The first report of the judge of the Municipal Court of the City of Boston, who heard the case, was manifestly incomplete. It was recommitted to him by the Appellate Division. He thereupon filed a supplementary report, incorporating a so called “memorandum of decision” which was in reality a finding of the facts, together with his decision, and referring to his first report. The record as a whole now presents an adequate report. All this is in conformity to law. The Municipal Court of the City of Boston has power to make rules. St. 1912, c. 649, § 8. Its Rule 38 authorizes the Appellate Division to recommit any report to a single judge for amendment at any time. Although a finding of facts by a trial court, standing by itself, is not ordinarily a part of the record, it may be embodied rightly in a report or bill of exceptions and then become a part of the record. Cressey v. Cressey, 213 Mass. 191, 192. See Swan v. Justices of the Superior Court, 222 Mass. 542, 545, 546. There is no fatal irregularity in any of the steps in procedure and practice in the case at bar. Cohen v. Berkowitz, 215 Mass. 68. Spear v. Hardon, 215 Mass. 89.
The plaintiff is a mortgagee of personal property owned by one Berman. The defendant is a deputy sheriff who, on June 17,1914, attached this property on a writ running against Berman in favor of one Yanofsky. On the following day the present plaintiff notified the present defendant of his mortgage and made sufficient demand upon him for the payment of the amount due on his mortgage. The defendant did not pay, nor offer to pay, the amount demanded, nor return the goods. He retained possession of the goods through his keeper until June 20, when he made a new attach*453ment of the same goods by virtue of a new writ for the same cause of action, running against Berman and in favor of Yanofsky, in which Bennie Shapira, the present plaintiff, was named as "mortgagee trustee.” This writ was duly served upon the mortgagee as trustee. This writ appears to have been entered in court and to be still pending. There was no evidence tending to show that the writ on which the first attachment was made was entered in court, but there was evidence that it was not so entered and that Berman, therein named as defendant, entered his summons in court and procured an execution for costs. There was a general finding in favor of the plaintiff, which necessarily included a finding that the mortgage was valid.

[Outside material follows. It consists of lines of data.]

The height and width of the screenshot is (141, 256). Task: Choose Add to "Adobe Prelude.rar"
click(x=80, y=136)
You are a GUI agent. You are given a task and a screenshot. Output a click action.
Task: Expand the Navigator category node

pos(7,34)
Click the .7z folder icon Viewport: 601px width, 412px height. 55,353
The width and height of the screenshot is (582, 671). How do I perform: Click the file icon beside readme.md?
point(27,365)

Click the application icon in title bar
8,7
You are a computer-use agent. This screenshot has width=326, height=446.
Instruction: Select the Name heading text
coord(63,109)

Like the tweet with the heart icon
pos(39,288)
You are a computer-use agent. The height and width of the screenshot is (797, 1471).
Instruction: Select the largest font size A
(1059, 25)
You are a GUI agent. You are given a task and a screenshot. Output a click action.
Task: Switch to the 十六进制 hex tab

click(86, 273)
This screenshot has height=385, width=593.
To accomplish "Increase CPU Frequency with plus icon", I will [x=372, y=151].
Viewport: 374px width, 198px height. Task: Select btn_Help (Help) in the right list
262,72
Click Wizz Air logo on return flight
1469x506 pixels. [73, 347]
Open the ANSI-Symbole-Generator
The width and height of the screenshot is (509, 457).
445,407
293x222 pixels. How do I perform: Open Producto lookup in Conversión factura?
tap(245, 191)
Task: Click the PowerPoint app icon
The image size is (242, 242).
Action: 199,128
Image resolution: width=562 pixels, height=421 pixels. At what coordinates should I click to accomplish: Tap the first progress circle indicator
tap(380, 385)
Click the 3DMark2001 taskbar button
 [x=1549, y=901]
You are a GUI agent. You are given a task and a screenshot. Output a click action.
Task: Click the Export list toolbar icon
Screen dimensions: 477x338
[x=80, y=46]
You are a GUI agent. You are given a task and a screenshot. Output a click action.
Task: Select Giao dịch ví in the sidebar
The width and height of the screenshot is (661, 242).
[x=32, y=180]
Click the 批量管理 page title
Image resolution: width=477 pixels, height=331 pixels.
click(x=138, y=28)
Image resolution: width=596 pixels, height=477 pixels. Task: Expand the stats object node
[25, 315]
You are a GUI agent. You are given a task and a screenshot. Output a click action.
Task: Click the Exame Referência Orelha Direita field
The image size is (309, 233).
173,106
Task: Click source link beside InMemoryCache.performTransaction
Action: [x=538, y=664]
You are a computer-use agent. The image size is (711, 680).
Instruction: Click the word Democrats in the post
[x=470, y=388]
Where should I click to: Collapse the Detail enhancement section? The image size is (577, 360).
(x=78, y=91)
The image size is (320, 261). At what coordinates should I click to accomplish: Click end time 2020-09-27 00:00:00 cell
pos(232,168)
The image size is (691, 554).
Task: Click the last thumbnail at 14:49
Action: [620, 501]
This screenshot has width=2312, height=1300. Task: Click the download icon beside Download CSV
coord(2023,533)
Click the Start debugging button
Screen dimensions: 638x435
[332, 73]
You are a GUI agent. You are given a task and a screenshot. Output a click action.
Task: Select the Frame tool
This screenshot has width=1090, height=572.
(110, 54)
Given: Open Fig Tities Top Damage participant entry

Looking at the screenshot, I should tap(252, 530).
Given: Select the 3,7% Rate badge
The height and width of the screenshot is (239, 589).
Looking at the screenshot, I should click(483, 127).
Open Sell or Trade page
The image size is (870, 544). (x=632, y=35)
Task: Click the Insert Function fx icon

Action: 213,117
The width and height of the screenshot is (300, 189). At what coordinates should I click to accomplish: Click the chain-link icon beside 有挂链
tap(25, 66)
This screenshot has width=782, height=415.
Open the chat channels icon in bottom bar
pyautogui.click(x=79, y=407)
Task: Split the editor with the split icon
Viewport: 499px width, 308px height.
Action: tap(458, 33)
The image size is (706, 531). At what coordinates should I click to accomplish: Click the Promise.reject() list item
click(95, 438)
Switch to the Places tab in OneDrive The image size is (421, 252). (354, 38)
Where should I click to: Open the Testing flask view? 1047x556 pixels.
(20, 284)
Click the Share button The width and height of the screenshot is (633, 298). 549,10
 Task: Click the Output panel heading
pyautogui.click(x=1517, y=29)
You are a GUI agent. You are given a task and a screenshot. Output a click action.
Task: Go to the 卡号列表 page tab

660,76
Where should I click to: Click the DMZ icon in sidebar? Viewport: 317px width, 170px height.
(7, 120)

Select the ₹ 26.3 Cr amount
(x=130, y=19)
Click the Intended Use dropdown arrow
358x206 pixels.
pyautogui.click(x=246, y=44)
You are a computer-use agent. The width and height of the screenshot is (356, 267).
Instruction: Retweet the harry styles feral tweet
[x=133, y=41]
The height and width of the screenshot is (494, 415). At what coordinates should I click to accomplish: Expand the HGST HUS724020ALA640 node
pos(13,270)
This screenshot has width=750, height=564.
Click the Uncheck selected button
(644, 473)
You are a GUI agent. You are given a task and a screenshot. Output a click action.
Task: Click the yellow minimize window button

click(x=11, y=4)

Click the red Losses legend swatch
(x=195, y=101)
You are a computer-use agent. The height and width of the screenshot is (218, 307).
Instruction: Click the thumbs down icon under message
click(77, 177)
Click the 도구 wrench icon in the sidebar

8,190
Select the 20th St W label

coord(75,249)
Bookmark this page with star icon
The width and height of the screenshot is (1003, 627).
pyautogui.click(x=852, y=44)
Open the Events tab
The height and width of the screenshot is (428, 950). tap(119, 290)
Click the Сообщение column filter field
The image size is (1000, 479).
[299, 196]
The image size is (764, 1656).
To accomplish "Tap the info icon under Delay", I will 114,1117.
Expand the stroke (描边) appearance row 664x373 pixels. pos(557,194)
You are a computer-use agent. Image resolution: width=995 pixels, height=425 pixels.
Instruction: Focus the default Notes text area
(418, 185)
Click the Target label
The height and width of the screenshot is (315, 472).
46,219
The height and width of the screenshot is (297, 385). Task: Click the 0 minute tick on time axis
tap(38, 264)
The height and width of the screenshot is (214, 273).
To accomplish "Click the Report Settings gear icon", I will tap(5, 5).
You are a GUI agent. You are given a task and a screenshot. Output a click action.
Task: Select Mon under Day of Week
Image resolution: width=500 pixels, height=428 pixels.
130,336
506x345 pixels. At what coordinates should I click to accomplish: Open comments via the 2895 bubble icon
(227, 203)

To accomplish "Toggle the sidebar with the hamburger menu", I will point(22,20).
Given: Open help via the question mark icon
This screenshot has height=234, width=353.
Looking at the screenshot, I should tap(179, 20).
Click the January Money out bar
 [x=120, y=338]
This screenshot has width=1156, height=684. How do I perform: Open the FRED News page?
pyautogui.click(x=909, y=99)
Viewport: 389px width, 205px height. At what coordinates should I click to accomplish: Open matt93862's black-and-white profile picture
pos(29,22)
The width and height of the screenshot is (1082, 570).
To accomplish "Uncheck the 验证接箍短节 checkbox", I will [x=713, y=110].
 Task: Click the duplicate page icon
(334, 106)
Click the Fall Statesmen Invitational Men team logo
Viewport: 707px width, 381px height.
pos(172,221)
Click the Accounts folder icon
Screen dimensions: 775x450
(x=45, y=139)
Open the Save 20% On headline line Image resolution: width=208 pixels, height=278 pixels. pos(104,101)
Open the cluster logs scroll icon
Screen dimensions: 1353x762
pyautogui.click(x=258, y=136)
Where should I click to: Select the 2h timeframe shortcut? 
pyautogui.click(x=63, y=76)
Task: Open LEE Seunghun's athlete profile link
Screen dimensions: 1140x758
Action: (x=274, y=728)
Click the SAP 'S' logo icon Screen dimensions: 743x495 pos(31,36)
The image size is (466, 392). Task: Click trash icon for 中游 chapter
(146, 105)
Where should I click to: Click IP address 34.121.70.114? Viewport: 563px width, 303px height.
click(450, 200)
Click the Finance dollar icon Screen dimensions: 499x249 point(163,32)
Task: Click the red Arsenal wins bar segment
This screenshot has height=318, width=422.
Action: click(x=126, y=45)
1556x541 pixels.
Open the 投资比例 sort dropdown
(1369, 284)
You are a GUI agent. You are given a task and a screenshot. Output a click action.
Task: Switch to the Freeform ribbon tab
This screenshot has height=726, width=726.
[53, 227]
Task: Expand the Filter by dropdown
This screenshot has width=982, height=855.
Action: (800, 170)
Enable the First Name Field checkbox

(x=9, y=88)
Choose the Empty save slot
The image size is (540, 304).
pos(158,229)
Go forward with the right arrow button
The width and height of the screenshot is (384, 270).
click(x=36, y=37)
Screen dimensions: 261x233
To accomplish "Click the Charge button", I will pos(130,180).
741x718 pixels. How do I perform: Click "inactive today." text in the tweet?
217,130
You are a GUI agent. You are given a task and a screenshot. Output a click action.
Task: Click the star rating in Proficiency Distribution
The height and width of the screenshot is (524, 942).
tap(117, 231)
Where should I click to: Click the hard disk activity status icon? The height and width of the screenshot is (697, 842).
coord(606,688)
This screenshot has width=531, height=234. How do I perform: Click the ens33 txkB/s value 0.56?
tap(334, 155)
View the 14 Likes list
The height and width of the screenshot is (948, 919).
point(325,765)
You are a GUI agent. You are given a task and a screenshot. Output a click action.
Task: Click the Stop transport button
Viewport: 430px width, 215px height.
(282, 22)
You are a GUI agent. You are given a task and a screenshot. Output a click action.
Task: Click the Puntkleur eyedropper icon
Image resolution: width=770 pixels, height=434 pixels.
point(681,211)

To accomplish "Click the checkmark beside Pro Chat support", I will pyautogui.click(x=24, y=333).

The failure to enter the writ on which the first attachment was made, in the absence of waiver, rendered the attaching officer a trespasser ab initia as to the mortgagee of the goods attached, who was no party to that action. Russ v. Butterfield, 6 Cush. 242. Hanly v. Davis, 166 Mass. 1. Mills v. Sullivan, 222 Mass. 587.
The attachment upon the second writ affords no justification to the defendant. The goods were not then in the possession of the mortgagor, but in the possession of the defendant under his first attachment. It is only "personal property which is subject to a mortgage and is in the possession of the. mortgagor” which “may be attached as if unencumbered; and the mortgagee . . .'be summoned in the same action ... as the trustee of the mortgagor.” R. L. c. 167, § 74. The property in question did not conform to that condition. Porter v. Warren, 119 Mass. 535. Drysdale v. Wax, 175 Mass. 144. Jenness v. Schrieves, 188 Mass. 70.